[Target position records]
▼

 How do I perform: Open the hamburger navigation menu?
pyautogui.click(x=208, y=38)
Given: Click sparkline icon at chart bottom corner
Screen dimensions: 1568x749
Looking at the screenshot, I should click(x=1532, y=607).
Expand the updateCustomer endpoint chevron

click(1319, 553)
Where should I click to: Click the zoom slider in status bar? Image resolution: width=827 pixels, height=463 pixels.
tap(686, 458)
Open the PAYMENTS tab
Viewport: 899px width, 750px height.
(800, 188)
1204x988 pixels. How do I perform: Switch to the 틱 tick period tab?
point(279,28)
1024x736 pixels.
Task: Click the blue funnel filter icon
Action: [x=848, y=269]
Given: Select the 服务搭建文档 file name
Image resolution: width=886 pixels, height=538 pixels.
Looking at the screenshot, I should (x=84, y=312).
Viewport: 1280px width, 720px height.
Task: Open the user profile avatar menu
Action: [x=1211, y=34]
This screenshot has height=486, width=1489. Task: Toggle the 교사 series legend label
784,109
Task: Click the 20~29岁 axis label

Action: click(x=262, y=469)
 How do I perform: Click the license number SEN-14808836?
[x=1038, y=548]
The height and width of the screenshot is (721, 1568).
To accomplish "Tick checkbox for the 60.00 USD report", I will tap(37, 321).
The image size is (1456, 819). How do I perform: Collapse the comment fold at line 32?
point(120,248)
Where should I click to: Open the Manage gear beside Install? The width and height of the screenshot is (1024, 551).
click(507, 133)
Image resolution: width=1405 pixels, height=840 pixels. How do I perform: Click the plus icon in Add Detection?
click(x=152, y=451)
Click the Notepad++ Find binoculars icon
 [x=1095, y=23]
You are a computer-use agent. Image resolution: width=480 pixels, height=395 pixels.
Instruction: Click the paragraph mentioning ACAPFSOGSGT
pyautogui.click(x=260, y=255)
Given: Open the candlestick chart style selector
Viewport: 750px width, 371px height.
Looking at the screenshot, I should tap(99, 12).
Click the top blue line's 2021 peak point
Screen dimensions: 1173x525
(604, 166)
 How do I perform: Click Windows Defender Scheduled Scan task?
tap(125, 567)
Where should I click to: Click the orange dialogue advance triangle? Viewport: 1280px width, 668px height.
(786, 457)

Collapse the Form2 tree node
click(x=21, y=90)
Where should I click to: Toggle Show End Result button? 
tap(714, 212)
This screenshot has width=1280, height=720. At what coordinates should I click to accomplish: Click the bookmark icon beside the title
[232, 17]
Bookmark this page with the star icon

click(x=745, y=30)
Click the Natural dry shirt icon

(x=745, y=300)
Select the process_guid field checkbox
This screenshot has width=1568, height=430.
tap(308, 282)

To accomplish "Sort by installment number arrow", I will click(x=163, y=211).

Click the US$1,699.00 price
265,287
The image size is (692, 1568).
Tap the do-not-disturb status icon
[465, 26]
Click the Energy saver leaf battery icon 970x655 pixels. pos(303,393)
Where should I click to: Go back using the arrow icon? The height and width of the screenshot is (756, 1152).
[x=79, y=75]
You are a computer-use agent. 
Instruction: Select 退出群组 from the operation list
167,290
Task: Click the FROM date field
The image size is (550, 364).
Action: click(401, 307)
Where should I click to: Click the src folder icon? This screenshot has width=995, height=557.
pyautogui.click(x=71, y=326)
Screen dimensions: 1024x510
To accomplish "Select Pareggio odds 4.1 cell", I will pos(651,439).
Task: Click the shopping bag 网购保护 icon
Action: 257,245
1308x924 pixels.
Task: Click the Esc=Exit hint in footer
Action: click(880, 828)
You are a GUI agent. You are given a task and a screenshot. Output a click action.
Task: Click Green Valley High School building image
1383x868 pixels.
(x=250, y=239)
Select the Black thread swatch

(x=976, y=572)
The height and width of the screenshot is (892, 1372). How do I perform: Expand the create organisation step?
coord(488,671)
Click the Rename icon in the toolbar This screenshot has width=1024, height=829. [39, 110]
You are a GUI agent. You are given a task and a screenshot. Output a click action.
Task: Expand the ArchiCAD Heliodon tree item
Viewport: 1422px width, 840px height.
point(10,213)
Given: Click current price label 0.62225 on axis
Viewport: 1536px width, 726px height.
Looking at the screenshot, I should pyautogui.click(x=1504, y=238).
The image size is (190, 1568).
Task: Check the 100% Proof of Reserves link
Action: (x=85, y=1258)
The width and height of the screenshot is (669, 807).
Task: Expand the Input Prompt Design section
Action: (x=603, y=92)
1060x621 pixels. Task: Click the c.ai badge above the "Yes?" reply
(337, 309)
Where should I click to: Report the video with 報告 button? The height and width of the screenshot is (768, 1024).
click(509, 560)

▲

**WHAT THE TASK ASKS**: Update the stretch from the line containing "will click(x=163, y=211)." through the line containing "Click the Energy" by replacing "installment number" with "due date", leaving everything else unchanged. Return only those lines.

**SOLUTION TO THIS EXERCISE**:
To accomplish "Sort by due date arrow", I will click(x=163, y=211).

Click the US$1,699.00 price
265,287
The image size is (692, 1568).
Tap the do-not-disturb status icon
[465, 26]
Click the Energy saver leaf battery icon 970x655 pixels. pos(303,393)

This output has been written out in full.